[HOW TO COMPLETE THIS TASK]: Give back only the lines in the records below from the one with "Click the notification alert badge icon" to the one with "You are a computer-use agent. Viewport: 800px", both inclusive, word for word.

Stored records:

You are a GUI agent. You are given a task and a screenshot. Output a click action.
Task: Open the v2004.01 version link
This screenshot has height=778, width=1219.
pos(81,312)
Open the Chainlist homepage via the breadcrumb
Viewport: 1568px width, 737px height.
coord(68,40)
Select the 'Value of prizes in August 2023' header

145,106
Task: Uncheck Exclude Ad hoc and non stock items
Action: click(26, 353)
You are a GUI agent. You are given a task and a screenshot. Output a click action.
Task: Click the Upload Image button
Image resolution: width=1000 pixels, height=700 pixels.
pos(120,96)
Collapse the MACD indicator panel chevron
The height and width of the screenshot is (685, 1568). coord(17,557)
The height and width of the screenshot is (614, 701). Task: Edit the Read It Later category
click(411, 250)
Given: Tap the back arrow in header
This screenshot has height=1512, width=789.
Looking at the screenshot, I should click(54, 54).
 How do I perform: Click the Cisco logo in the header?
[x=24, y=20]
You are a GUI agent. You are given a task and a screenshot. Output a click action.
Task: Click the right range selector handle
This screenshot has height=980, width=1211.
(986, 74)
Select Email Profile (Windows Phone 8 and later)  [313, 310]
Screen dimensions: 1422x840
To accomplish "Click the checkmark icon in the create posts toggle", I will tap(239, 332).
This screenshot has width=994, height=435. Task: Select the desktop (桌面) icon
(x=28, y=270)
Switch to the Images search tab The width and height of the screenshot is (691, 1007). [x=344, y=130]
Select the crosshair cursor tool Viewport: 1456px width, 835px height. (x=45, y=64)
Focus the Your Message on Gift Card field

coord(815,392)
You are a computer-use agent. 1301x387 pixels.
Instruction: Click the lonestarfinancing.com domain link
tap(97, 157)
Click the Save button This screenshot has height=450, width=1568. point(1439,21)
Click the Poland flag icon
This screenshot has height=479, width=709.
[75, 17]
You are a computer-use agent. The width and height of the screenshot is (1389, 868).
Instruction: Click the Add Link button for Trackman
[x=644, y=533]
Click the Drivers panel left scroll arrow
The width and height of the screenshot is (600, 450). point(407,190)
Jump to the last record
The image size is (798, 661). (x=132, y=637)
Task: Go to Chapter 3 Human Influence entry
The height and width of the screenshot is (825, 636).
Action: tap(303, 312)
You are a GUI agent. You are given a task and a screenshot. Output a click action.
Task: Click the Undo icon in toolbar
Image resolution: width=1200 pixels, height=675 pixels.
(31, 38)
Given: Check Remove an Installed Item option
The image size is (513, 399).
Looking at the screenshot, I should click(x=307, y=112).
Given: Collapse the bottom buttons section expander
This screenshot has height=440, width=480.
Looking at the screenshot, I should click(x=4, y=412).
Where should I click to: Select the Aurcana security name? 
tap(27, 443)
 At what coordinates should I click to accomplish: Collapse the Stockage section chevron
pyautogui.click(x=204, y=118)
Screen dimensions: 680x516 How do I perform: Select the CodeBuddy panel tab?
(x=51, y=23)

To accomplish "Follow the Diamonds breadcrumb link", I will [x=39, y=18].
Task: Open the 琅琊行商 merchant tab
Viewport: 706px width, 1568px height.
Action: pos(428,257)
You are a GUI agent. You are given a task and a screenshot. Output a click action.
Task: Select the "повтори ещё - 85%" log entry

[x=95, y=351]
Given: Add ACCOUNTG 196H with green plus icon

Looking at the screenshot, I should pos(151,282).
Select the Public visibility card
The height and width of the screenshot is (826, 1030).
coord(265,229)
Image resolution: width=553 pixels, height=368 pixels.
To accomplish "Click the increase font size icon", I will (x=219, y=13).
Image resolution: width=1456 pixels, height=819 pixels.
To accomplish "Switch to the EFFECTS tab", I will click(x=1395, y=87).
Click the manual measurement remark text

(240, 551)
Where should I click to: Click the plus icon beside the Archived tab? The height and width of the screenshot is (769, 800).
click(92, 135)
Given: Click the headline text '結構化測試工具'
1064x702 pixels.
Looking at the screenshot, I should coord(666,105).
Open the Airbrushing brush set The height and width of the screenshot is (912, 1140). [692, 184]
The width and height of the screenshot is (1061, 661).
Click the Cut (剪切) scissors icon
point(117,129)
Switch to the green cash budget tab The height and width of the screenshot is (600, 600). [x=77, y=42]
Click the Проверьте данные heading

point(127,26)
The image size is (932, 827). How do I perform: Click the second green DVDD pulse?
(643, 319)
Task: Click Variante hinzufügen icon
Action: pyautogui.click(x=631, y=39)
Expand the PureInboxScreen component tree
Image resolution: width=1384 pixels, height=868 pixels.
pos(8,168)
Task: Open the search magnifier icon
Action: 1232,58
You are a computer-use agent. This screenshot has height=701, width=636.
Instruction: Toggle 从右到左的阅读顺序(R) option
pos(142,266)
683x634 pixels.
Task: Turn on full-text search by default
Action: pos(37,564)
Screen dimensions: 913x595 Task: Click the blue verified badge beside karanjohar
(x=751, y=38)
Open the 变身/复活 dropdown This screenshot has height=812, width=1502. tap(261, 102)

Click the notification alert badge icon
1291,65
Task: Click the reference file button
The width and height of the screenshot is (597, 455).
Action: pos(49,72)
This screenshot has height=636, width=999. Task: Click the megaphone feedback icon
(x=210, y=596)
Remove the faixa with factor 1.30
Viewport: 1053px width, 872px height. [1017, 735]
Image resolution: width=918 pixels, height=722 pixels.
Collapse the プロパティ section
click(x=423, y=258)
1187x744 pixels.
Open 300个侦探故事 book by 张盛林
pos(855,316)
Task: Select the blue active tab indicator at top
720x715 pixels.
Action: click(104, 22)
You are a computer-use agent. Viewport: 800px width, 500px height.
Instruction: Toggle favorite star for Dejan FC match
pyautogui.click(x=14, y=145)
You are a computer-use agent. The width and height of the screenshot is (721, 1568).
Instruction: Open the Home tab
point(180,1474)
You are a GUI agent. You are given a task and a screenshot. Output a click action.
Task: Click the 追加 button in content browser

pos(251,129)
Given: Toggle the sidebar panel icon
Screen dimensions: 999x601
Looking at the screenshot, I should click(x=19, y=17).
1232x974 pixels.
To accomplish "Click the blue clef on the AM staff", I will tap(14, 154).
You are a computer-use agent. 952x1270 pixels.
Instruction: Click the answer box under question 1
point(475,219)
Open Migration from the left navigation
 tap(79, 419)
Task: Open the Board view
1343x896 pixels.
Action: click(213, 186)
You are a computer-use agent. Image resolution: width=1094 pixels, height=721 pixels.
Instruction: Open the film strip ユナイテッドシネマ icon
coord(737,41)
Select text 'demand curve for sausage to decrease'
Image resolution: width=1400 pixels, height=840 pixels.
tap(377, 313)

[THE ANSWER]:
Click the notification alert badge icon
1291,65
Task: Click the reference file button
The width and height of the screenshot is (597, 455).
Action: pos(49,72)
This screenshot has height=636, width=999. Task: Click the megaphone feedback icon
(x=210, y=596)
Remove the faixa with factor 1.30
Viewport: 1053px width, 872px height. [1017, 735]
Image resolution: width=918 pixels, height=722 pixels.
Collapse the プロパティ section
click(x=423, y=258)
1187x744 pixels.
Open 300个侦探故事 book by 张盛林
pos(855,316)
Task: Select the blue active tab indicator at top
720x715 pixels.
Action: click(104, 22)
You are a computer-use agent. Viewport: 800px width, 500px height.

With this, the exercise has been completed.